• Material supplied
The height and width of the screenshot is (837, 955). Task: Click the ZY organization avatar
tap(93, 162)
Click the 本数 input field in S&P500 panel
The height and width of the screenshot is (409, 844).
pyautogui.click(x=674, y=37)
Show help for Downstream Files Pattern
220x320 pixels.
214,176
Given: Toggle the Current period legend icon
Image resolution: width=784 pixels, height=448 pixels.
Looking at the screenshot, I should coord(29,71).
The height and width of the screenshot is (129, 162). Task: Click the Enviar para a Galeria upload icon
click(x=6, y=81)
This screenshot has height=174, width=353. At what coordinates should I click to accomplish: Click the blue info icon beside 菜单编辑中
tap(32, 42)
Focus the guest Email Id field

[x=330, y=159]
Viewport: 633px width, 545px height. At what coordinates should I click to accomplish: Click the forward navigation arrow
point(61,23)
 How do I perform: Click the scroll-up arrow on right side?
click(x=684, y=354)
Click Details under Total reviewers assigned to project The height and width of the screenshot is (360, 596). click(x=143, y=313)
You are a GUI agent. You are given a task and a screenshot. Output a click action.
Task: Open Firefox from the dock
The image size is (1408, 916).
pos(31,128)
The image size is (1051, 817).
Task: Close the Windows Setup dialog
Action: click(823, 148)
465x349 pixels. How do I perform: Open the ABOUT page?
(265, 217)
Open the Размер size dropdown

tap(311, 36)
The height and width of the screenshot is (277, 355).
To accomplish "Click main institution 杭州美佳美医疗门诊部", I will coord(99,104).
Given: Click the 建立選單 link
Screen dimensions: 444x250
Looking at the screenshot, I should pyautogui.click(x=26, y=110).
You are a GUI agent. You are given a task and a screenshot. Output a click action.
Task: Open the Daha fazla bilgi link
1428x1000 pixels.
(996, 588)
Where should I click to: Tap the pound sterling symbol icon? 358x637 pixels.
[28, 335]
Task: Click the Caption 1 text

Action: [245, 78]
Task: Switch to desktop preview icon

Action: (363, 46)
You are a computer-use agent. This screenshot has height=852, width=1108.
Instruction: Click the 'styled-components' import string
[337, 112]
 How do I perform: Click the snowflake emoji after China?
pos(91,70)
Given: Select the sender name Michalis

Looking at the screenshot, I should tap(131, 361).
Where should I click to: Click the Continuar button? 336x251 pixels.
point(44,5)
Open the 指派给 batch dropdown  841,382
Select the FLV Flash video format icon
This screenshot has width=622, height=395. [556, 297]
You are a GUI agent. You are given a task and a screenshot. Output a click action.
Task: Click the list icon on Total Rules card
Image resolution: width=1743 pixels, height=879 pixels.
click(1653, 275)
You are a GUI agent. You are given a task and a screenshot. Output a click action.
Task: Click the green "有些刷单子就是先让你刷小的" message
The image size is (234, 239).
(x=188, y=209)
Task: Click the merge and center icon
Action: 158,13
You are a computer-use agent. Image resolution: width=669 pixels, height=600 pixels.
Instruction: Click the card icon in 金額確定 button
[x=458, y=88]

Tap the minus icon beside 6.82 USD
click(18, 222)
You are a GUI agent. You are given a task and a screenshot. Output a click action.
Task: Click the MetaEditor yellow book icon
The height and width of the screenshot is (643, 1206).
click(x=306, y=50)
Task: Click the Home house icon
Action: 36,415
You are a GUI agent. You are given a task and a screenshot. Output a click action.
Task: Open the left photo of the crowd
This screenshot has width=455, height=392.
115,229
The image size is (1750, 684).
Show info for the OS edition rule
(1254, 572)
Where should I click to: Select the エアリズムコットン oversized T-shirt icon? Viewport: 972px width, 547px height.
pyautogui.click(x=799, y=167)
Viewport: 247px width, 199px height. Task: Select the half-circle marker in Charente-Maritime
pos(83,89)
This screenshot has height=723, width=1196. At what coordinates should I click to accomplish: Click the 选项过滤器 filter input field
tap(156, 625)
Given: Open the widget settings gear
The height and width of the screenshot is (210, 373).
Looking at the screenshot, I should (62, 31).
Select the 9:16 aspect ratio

• Aim of the exercise
Copy out all of the material above, line for line, without changing anything.

• Result
The height and width of the screenshot is (837, 955). Task: Click the ZY organization avatar
tap(93, 162)
Click the 本数 input field in S&P500 panel
The height and width of the screenshot is (409, 844).
pyautogui.click(x=674, y=37)
Show help for Downstream Files Pattern
220x320 pixels.
214,176
Given: Toggle the Current period legend icon
Image resolution: width=784 pixels, height=448 pixels.
Looking at the screenshot, I should coord(29,71).
The height and width of the screenshot is (129, 162). Task: Click the Enviar para a Galeria upload icon
click(x=6, y=81)
This screenshot has height=174, width=353. At what coordinates should I click to accomplish: Click the blue info icon beside 菜单编辑中
tap(32, 42)
Focus the guest Email Id field

[x=330, y=159]
Viewport: 633px width, 545px height. At what coordinates should I click to accomplish: Click the forward navigation arrow
point(61,23)
 How do I perform: Click the scroll-up arrow on right side?
click(x=684, y=354)
Click Details under Total reviewers assigned to project The height and width of the screenshot is (360, 596). click(x=143, y=313)
You are a GUI agent. You are given a task and a screenshot. Output a click action.
Task: Open Firefox from the dock
The image size is (1408, 916).
pos(31,128)
The image size is (1051, 817).
Task: Close the Windows Setup dialog
Action: click(823, 148)
465x349 pixels. How do I perform: Open the ABOUT page?
(265, 217)
Open the Размер size dropdown

tap(311, 36)
The height and width of the screenshot is (277, 355).
To accomplish "Click main institution 杭州美佳美医疗门诊部", I will coord(99,104).
Given: Click the 建立選單 link
Screen dimensions: 444x250
Looking at the screenshot, I should pyautogui.click(x=26, y=110).
You are a GUI agent. You are given a task and a screenshot. Output a click action.
Task: Open the Daha fazla bilgi link
1428x1000 pixels.
(996, 588)
Where should I click to: Tap the pound sterling symbol icon? 358x637 pixels.
[28, 335]
Task: Click the Caption 1 text

Action: [245, 78]
Task: Switch to desktop preview icon

Action: (363, 46)
You are a computer-use agent. This screenshot has height=852, width=1108.
Instruction: Click the 'styled-components' import string
[337, 112]
 How do I perform: Click the snowflake emoji after China?
pos(91,70)
Given: Select the sender name Michalis

Looking at the screenshot, I should tap(131, 361).
Where should I click to: Click the Continuar button? 336x251 pixels.
point(44,5)
Open the 指派给 batch dropdown  841,382
Select the FLV Flash video format icon
This screenshot has width=622, height=395. [556, 297]
You are a GUI agent. You are given a task and a screenshot. Output a click action.
Task: Click the list icon on Total Rules card
Image resolution: width=1743 pixels, height=879 pixels.
click(1653, 275)
You are a GUI agent. You are given a task and a screenshot. Output a click action.
Task: Click the green "有些刷单子就是先让你刷小的" message
The image size is (234, 239).
(x=188, y=209)
Task: Click the merge and center icon
Action: 158,13
You are a computer-use agent. Image resolution: width=669 pixels, height=600 pixels.
Instruction: Click the card icon in 金額確定 button
[x=458, y=88]

Tap the minus icon beside 6.82 USD
click(18, 222)
You are a GUI agent. You are given a task and a screenshot. Output a click action.
Task: Click the MetaEditor yellow book icon
The height and width of the screenshot is (643, 1206).
click(x=306, y=50)
Task: Click the Home house icon
Action: 36,415
You are a GUI agent. You are given a task and a screenshot. Output a click action.
Task: Open the left photo of the crowd
This screenshot has width=455, height=392.
115,229
The image size is (1750, 684).
Show info for the OS edition rule
(1254, 572)
Where should I click to: Select the エアリズムコットン oversized T-shirt icon? Viewport: 972px width, 547px height.
pyautogui.click(x=799, y=167)
Viewport: 247px width, 199px height. Task: Select the half-circle marker in Charente-Maritime
pos(83,89)
This screenshot has height=723, width=1196. At what coordinates should I click to accomplish: Click the 选项过滤器 filter input field
tap(156, 625)
Given: Open the widget settings gear
The height and width of the screenshot is (210, 373).
Looking at the screenshot, I should (62, 31).
Select the 9:16 aspect ratio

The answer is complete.